Their issues are minor, such as mild oil leaks that are hard to get to under the hood and poor-quality paint jobs. I imagine rust could be an issue in any region of the country that sees it, too.
This 2007 model year has done just 141,000 miles, which is still very young for these hearty engines. Some areas of the body don't look amazing, but at least it appears to have most of its clear coat. The interior looks generally clean, too, and if the A/C indeed works, the future owner will be ready to go.
Work Truck Potential: 2002 Ford Explorer
- Price: $4,800
- Mileage: 124,000
Originally, I was in search of a sturdy do-it-all pickup truck to fit into this category, but at the time of my search I couldn't find much that was worthwhile.

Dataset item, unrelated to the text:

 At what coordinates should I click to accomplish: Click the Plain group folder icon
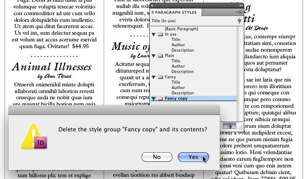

With that, this could be a decent alternative, especially if one were to drop or remove the rear seats. This Ford Explorer dates back to just after the Blue Oval’s Ford Country days, and I don't think Georgia native Alan Jackson would be ashamed to drive around in this rig.
Or, rock this four-door as a big, safe family hauler. It is the V6-equipped trim, so it's no hotrod or tow monster, but at least the description indicates that it's been taken care of. Still, it's worth asking for service documentation and giving it a good inspection and test drive, as these things aren't exactly built Ford tough. The body has some issues, but the price still seems like a fair starting point.
The Enthusiast's Project: 2002 Audi A4 Wagon
- Price: $3,000
- Mileage: 125,000
I decided to save this B6 Audi wagon, er, excuse me Avant for last, because it is by far the best. Or, rather, the one that I'd totally go scope out today if I were local. These aren't very common, and it's got the best engine/drivetrain combination of its non-S generation: the turbocharged 1.8T 20v engine with three pedals and Quattro all-wheel drive. Real Quattro, too, not a Haldex-type system.
This one's a project for sure, as it needs some work regarding the status of its catalytic converter and body work. If the cat is dead, that could indicate some issues upstream. It's important that these are taken care of, including a timing belt job well before 100,000 miles, otherwise some major issues could pop up. By the look of it sitting on Mk5 GTI wheels and perhaps lowered, it looks like it's been enthusiast-owned, which is a good sign.
But above all, this early aughts example of Vorsprung durch Technik could be transformed into a great track sled. Not much beats witnessing someone wheel a wagon at the limit in a controlled environment. Clean it up, freshen up the suspension, give it a decent boost in power via ECU tuning and intake/exhaust mods, throw on some decent tires and brakes, and go pay a visit to Atlanta Motorsports Park. Driving it on track would be one of those rare instances where I'd pray for rain—this thing could produce some epic, all-wheel-drive slides that would put a smile on Walter Rörhl's face.